Records supplied:
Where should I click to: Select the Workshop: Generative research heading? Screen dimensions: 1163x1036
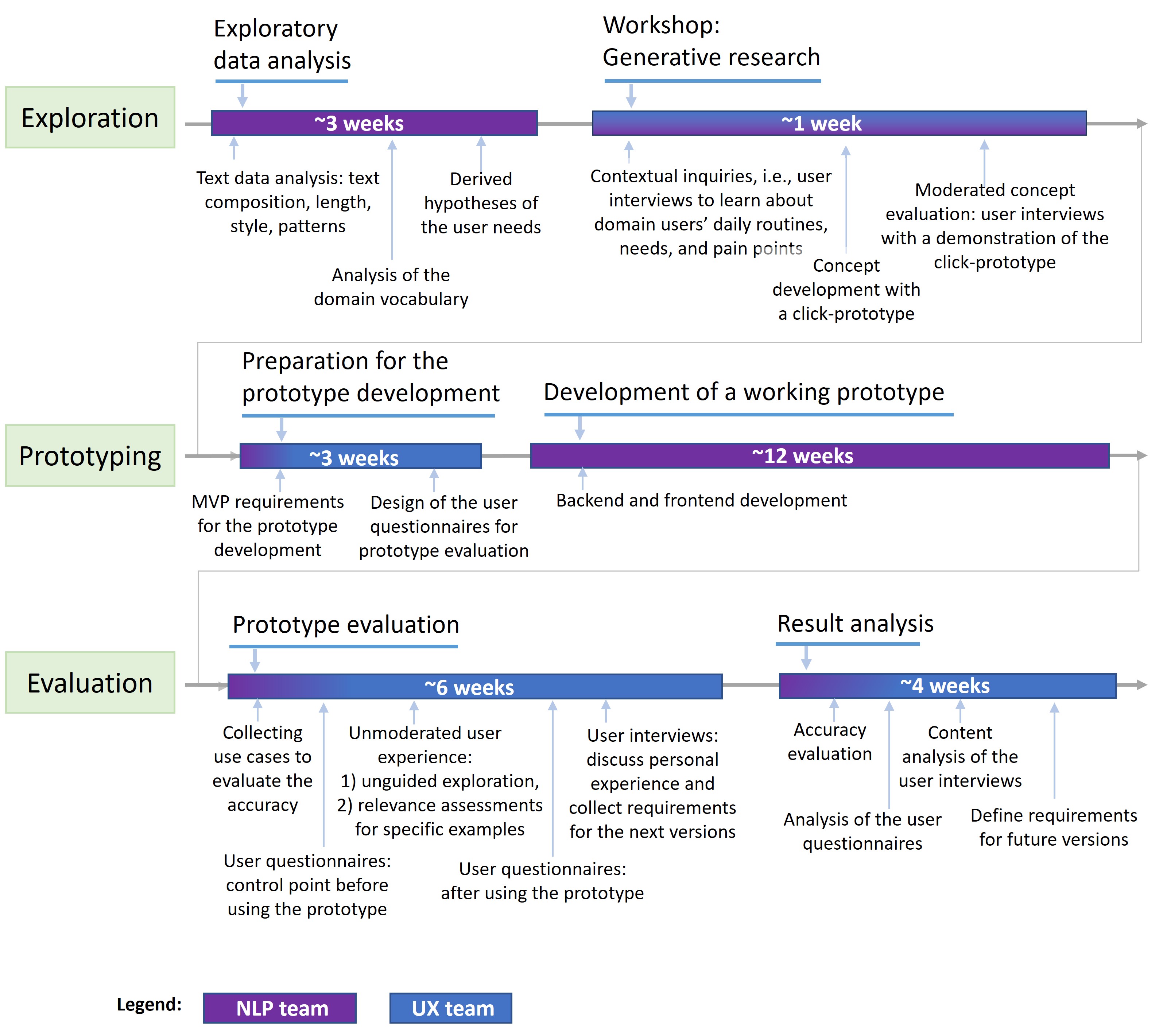[x=711, y=41]
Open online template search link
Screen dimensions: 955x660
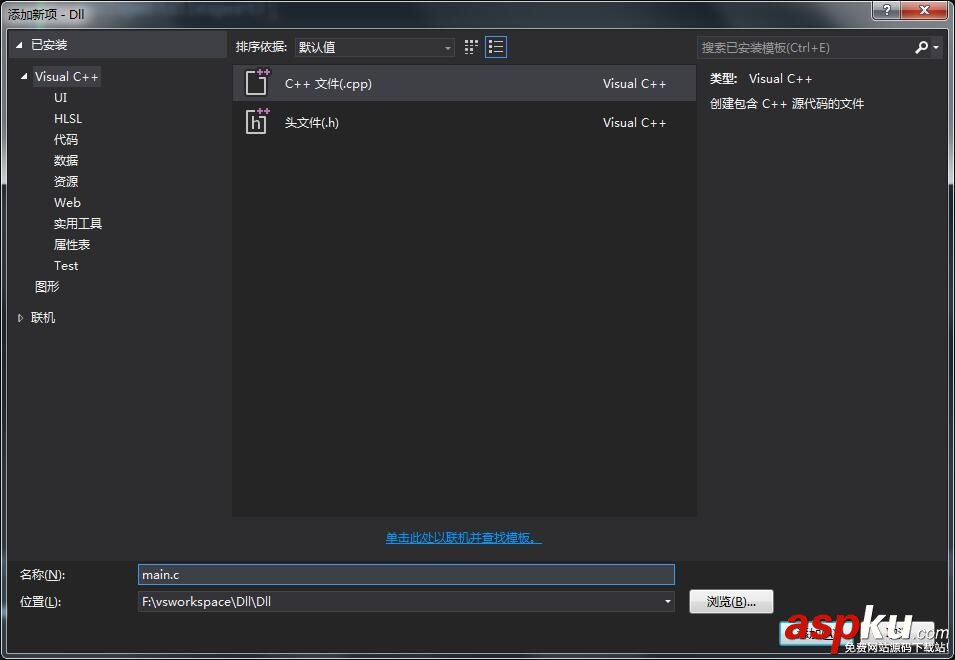coord(462,537)
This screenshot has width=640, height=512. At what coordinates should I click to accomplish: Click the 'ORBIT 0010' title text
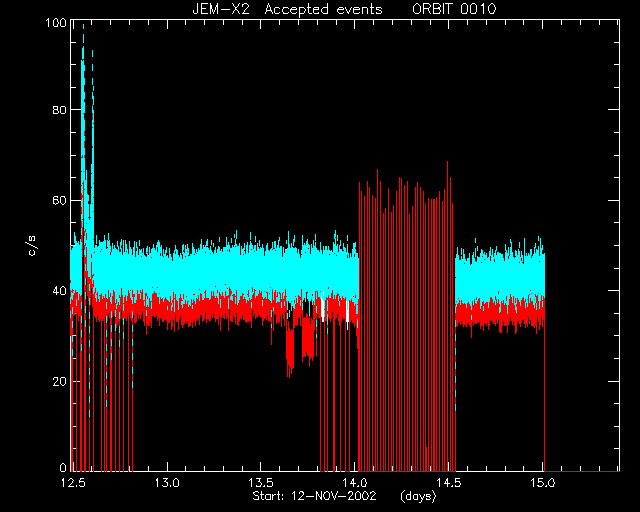(x=454, y=9)
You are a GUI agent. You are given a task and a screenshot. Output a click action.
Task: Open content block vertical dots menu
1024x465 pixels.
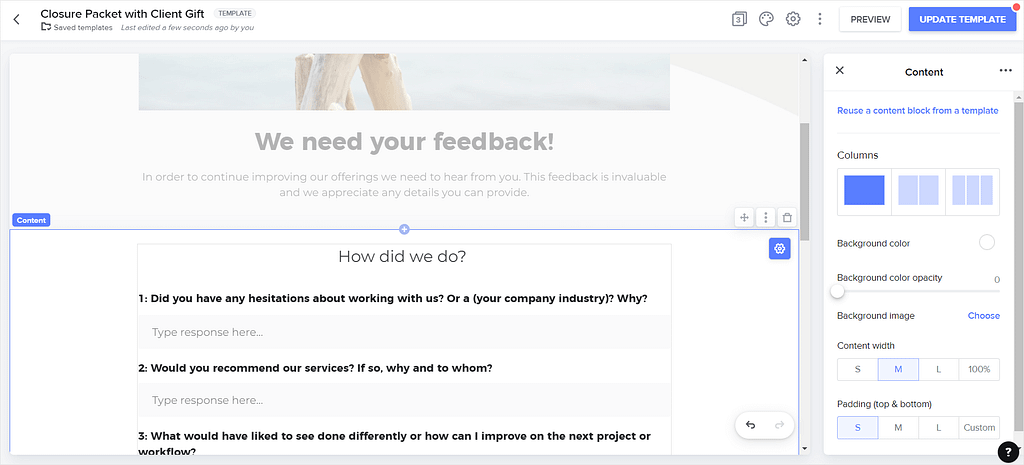point(765,217)
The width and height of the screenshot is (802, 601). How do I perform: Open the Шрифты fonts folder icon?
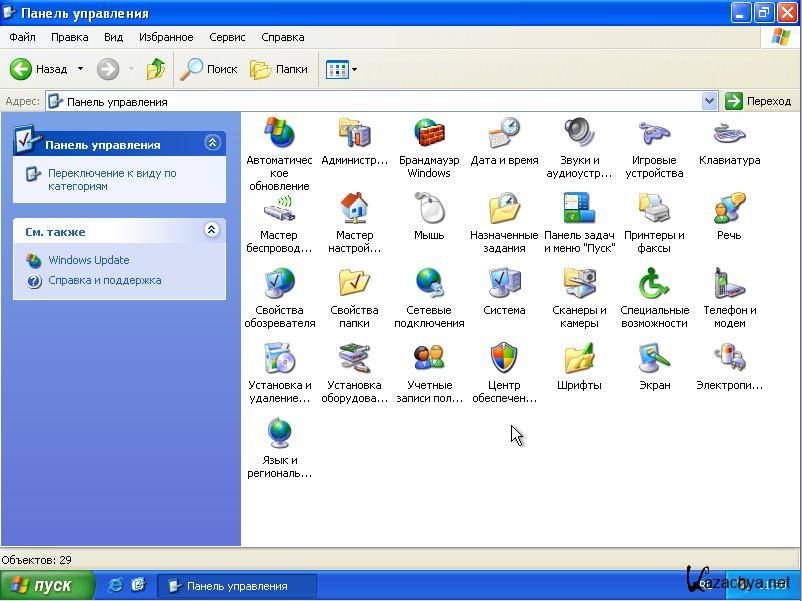click(x=579, y=359)
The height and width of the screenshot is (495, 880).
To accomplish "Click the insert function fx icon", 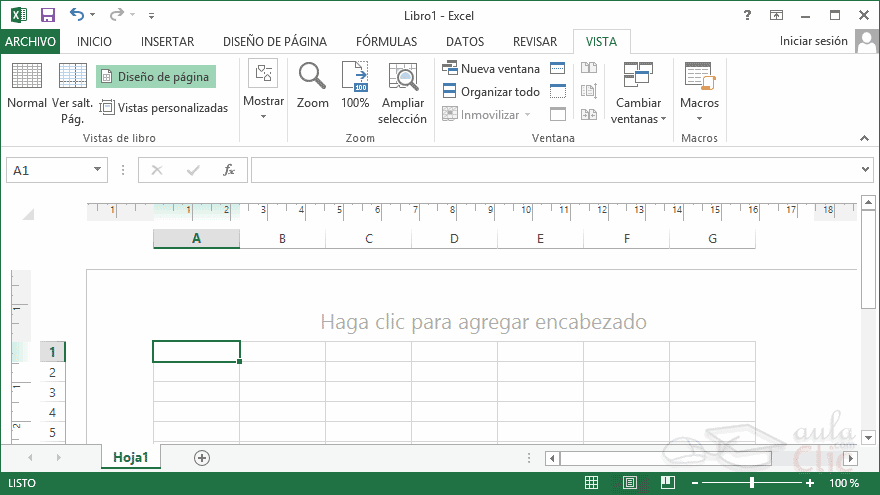I will [x=229, y=170].
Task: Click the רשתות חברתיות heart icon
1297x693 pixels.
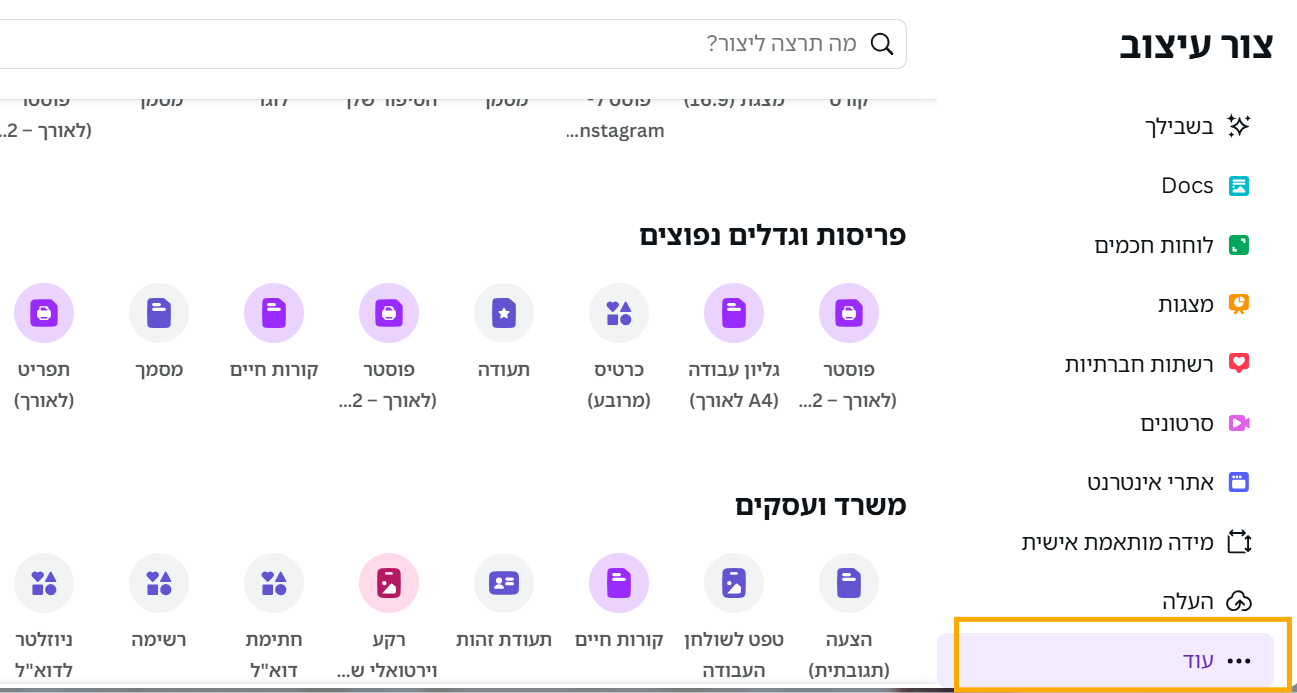Action: (1239, 364)
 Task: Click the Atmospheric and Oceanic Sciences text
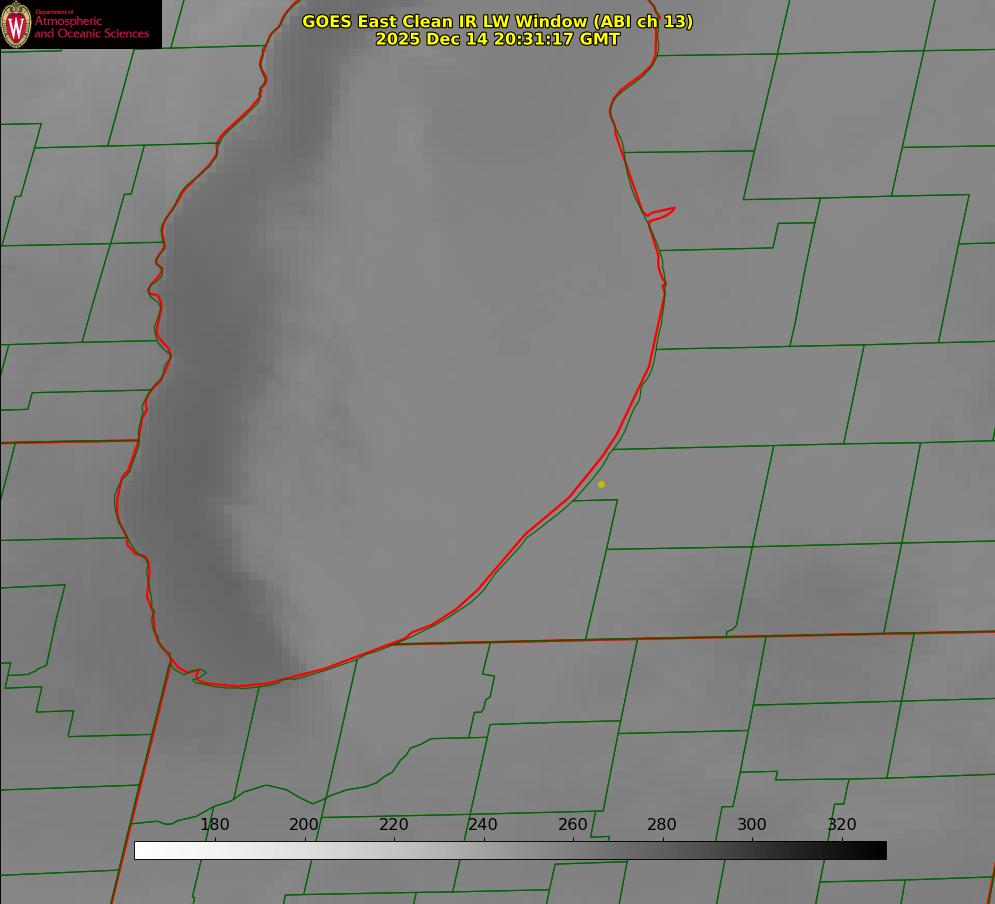91,27
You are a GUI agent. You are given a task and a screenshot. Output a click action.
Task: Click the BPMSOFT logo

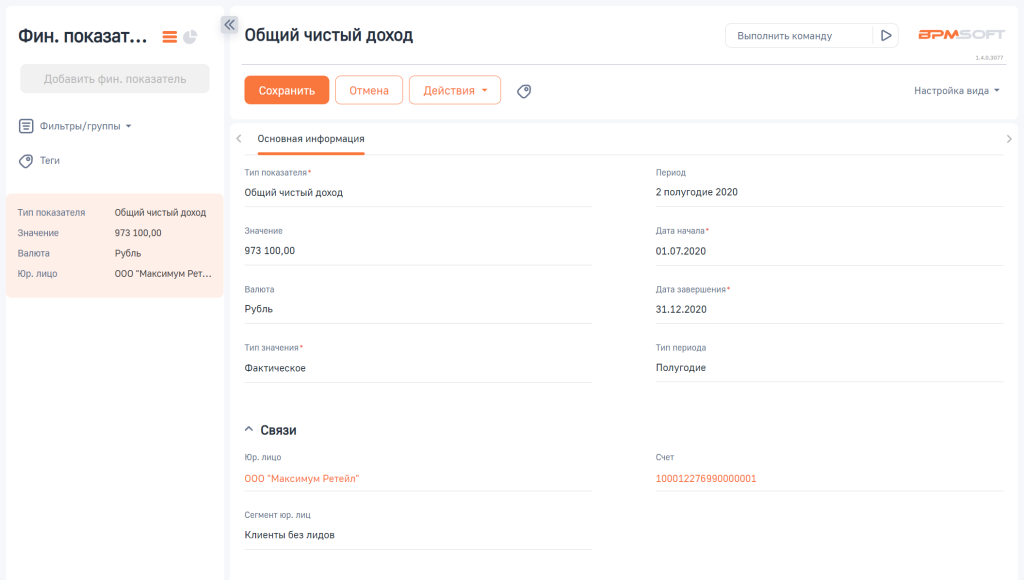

Directions for this task: From the line that includes "Task: Click the רשתות חברתיות heart icon" on down to the last line of the entries above, set down each line exactly, leaving out the pictures.

Exercise output:
Task: Click the רשתות חברתיות heart icon
1297x693 pixels.
Action: (1239, 364)
 Task: Click the Atmospheric and Oceanic Sciences text
91,27
You are a GUI agent. You are given a task and a screenshot. Output a click action.
Task: Click the BPMSOFT logo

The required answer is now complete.